--- About this exercise ---
The required result is the number of lines below that hold the word "sách", stated without anything else.

(Stored records)
────────────────────

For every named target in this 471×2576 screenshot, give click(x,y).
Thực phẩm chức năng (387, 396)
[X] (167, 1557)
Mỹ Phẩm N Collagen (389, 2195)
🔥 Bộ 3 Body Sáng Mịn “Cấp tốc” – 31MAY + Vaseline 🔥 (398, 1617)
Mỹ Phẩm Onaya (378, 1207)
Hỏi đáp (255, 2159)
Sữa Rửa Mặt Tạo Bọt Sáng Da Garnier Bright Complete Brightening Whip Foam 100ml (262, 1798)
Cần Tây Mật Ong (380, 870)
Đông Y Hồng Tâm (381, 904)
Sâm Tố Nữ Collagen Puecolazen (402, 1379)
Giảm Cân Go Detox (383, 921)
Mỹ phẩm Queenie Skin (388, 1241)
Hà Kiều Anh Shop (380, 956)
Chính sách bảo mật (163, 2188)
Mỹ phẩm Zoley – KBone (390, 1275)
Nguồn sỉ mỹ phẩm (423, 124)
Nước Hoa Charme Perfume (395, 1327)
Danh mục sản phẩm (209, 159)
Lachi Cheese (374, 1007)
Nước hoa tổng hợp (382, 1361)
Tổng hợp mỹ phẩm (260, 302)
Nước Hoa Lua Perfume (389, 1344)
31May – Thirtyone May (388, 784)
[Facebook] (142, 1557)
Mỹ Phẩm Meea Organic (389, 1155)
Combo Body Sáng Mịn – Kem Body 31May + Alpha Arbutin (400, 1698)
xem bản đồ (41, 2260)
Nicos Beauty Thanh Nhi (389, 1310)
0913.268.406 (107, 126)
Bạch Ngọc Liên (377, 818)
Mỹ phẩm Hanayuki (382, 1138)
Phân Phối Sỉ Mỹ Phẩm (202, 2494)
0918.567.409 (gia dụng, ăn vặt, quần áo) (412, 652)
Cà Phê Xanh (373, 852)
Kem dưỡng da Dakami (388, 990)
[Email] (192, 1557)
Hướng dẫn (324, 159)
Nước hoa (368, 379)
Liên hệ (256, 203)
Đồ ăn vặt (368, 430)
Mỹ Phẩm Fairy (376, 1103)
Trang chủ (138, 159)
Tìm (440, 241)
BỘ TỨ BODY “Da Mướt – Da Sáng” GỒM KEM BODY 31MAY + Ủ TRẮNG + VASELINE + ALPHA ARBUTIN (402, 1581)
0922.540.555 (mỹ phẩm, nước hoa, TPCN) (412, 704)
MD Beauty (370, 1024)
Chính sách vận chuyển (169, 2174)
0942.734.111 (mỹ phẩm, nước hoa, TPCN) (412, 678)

────────────────────

--- Task output ---
2